In 2006, Binn sold Niche Media to the Greenspun Media Group. After a successful merger and transition, Binn continued to oversee operations until his resignation in 2010, at which point he became Chief Advisor to Gilt Groupe Chairman Kevin Ryan and went on to found DuJour. The Greenspun Media Group was subsequently rebranded as GreenGale Publishing.

In April 2017, Modern Luxury Media acquired GreenGale Publishing, bringing Aspen Peak into a portfolio that also included Aspen Magazine, Hamptons, Ocean Drive, and more than 65 other titles across 22 markets. Modern Luxury CEO Michael Dickey stated at the time that he had "no plans to close any of the newly acquired magazines" and affirmed that Aspen Peak would continue to exist.

==Relaunch as Modern Luxury Peak (2021–present)==
In March 2021, Modern Luxury Media announced the repositioning of the publication as Modern Luxury Peak, with the first issue launching in June 2021. The inaugural issue's publisher letter described the title as "completely reenvisioned" to cover all of Colorado beyond the Roaring Fork Valley, expanding its scope to include Denver, Boulder, and resort towns such as Vail, Telluride, and Crested Butte.

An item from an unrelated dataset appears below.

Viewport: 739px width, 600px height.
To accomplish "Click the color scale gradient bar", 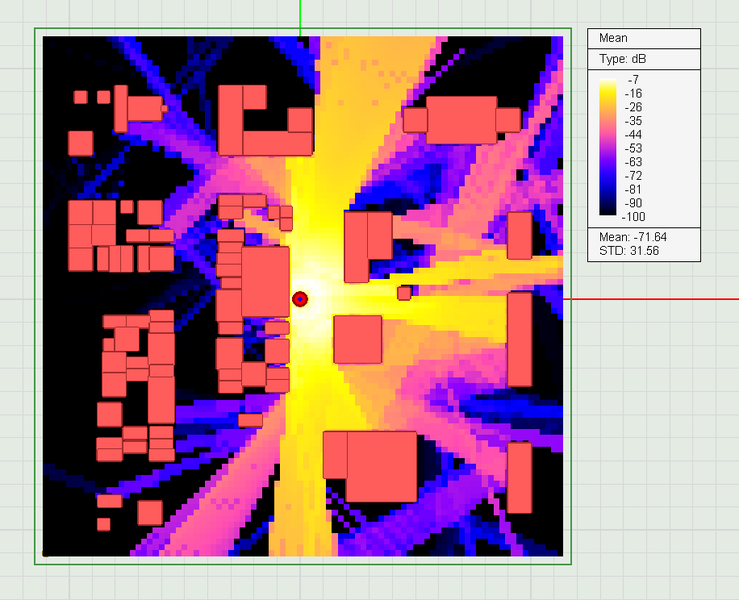I will (608, 147).
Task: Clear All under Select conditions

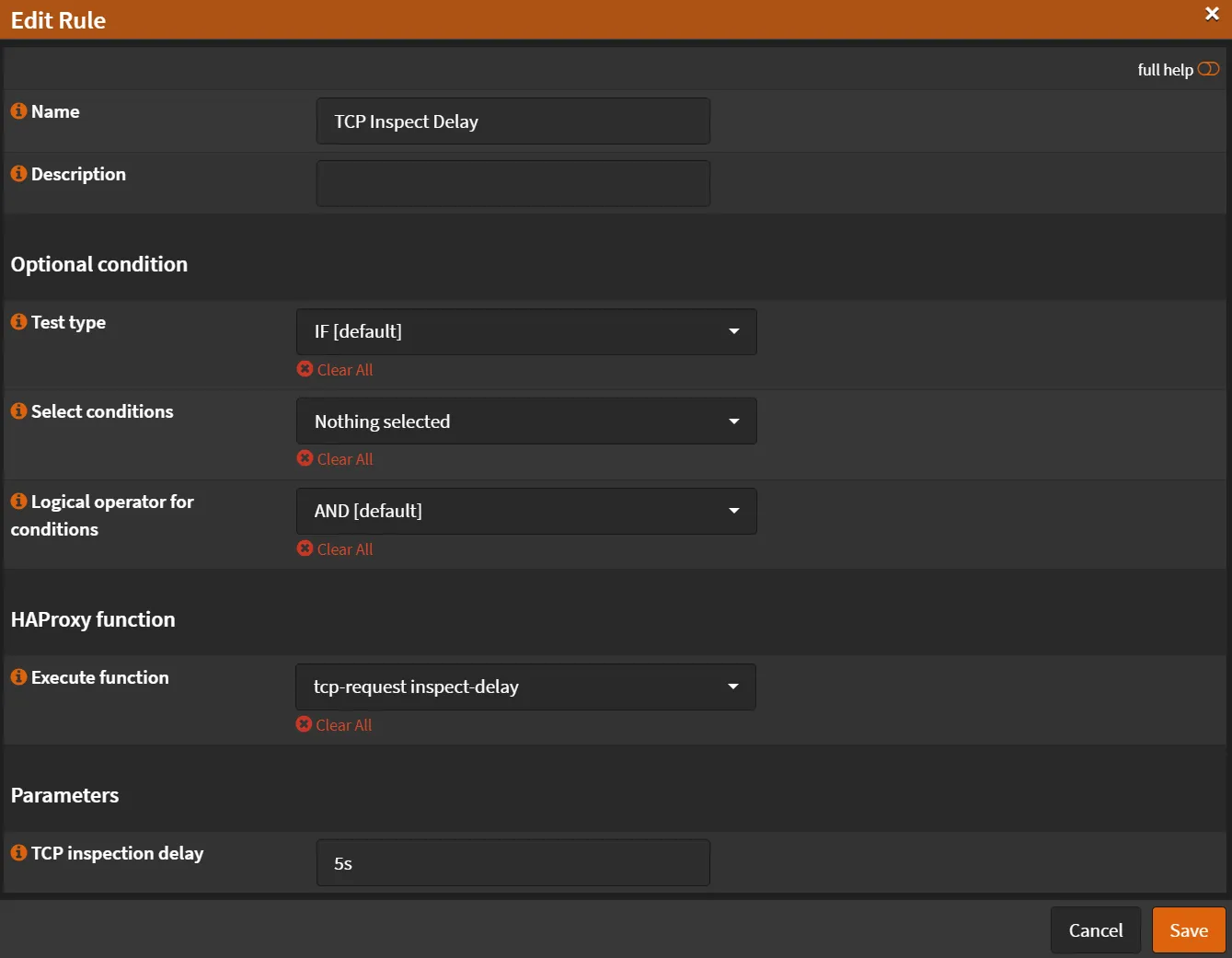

Helen Olsson was named editor-in-chief. Olsson had previously served as editor-in-chief of Epic Life magazine and held editorial roles at Skiing and Sensi. Her writing has appeared in the New York Times, Ski, and 5280, among others. The magazine is published each August and November.

Peak covers luxury lifestyle across Colorado, with content spanning art and culture, food and wine, fashion, architecture, real estate, and travel, alongside profiles of notable Coloradans.